Потом, когда они уходили, то уносили в своей памяти, в своем сознании незабываемые слова:
«...Свыше двух тысяч пятисот жертв — убитых и раненых полегло в Москве, десятки взятых в плен хладнокровно расстреляны палачами в окрестностях Москвы, сотни убитых в Ростове и Бахмуте, многие десятки в Сормове, Перми, Красноярске, Иркутске, Чите, Саратове, Ярославле, Харькове, Твери, бесчисленное количество жертв в Прибалтийском крае. Тысячи и тысячи граждан брошены в тюрьмы; такова обещанная царем «неприкосновенность личности», таково значение объявленной им амнистии! Палачи справляют кровавую тризну, разрушая артиллерийским огнем целые города... Горе земле, по которой пройдут отрепья царских опричников!.. Пусть купаются они в крови народной!.. Непродолжительно будет их торжество! Декабрьские славные дни глубокую борозду проведут в сознании народа, и память о московском восстании сделает чудо — вольет новые силы, новую мощь в истомленное тело революционного народа!..
Во имя погибших на баррикадах мучеников не прекращайте борьбы!.. Близок день, когда снова по всей Руси раздастся боевой клич!..
Готовьтесь же к этому дню: пусть он не застанет нас не готовыми!..»
Незабываемые слова уносили в своих сердцах люди, читавшие эту прокламацию, дерзко расклеенную в предрассветной мгле человеком, скользившим по улицам, как призрак, как тень...

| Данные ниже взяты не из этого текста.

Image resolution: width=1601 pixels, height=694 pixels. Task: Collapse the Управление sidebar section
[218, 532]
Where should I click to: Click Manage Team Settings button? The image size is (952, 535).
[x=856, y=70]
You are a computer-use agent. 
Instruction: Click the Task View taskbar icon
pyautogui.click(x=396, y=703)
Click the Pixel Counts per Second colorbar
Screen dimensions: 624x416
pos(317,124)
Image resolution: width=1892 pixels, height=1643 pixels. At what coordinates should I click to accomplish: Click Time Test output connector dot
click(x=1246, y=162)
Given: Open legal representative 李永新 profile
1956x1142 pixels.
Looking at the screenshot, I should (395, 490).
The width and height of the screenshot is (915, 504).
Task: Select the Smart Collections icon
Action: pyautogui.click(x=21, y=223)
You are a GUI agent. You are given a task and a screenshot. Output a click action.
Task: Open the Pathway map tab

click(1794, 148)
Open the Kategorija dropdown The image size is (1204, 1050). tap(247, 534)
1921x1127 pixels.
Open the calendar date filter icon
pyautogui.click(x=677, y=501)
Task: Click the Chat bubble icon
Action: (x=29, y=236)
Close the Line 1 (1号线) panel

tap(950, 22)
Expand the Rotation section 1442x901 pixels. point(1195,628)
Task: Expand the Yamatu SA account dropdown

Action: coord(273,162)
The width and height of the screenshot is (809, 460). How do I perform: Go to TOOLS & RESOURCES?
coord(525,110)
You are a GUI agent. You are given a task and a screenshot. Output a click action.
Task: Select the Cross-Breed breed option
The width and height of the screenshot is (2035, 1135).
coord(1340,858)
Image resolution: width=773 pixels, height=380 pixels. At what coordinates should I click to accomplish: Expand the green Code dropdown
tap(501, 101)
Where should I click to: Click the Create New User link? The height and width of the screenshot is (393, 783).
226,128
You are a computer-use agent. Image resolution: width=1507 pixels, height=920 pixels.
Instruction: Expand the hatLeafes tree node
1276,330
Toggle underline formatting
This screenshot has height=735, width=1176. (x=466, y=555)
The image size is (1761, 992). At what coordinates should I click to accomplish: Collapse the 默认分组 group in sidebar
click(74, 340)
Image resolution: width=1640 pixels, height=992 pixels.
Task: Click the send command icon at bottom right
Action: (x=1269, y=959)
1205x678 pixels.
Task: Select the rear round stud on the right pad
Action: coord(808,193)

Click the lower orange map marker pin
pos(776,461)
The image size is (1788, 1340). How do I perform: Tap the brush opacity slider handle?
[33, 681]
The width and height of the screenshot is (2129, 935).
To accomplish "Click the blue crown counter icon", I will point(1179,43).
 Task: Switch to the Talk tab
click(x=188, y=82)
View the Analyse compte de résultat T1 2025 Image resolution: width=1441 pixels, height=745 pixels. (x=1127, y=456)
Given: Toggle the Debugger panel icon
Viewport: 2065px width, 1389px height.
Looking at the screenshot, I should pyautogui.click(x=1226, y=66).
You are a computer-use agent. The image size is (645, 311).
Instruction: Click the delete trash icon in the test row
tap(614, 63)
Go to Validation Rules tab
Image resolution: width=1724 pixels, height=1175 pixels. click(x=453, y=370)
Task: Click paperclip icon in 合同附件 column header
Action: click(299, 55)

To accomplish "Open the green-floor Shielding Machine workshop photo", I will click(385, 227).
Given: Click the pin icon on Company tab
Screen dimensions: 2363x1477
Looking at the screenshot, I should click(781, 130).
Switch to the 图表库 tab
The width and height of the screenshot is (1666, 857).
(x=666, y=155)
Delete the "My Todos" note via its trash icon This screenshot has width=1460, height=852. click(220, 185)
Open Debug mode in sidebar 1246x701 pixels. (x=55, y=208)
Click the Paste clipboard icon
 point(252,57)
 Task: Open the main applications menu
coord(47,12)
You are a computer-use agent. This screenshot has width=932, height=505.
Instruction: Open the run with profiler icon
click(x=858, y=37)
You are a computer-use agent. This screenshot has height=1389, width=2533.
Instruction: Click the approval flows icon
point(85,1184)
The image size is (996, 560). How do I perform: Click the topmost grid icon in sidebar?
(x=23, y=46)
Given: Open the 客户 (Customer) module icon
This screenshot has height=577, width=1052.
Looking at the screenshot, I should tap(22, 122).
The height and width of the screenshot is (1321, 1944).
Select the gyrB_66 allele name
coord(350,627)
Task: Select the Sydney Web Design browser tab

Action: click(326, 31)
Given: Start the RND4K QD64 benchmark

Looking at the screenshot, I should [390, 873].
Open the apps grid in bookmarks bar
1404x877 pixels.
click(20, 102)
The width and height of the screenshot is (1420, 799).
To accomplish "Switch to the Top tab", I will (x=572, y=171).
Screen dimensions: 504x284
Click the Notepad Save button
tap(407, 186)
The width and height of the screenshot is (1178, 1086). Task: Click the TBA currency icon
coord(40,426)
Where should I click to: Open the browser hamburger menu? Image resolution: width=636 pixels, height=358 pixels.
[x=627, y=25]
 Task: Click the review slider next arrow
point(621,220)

А утро наливалось светом. Утро окрашивалось отблесками далекого солнечного пламени. Где-то за крышами домов, на востоке неотвратимо и неизменно вставало солнце. Где-то бушевали яркие огни. Где-то пылал ослепительный, неомрачимый свет. Где-то вставал и шел сюда спелый, сияющий день...
И день этот разгорался...
Иркутск, 1930-1935 гг.
Так в бумажной книге 1935 года. В наши дни этот глагол пишется: «прикорнул».
Помещение для взвешивания товаров (от старинного слова «вага», означавшего «весы»).
Schwester (нем.) – сестра.
Bast (перс.) - в Персии место, дающее всякому преследуемому властью право временной неприкосновенности (мечеть, иностранное посольство и др.)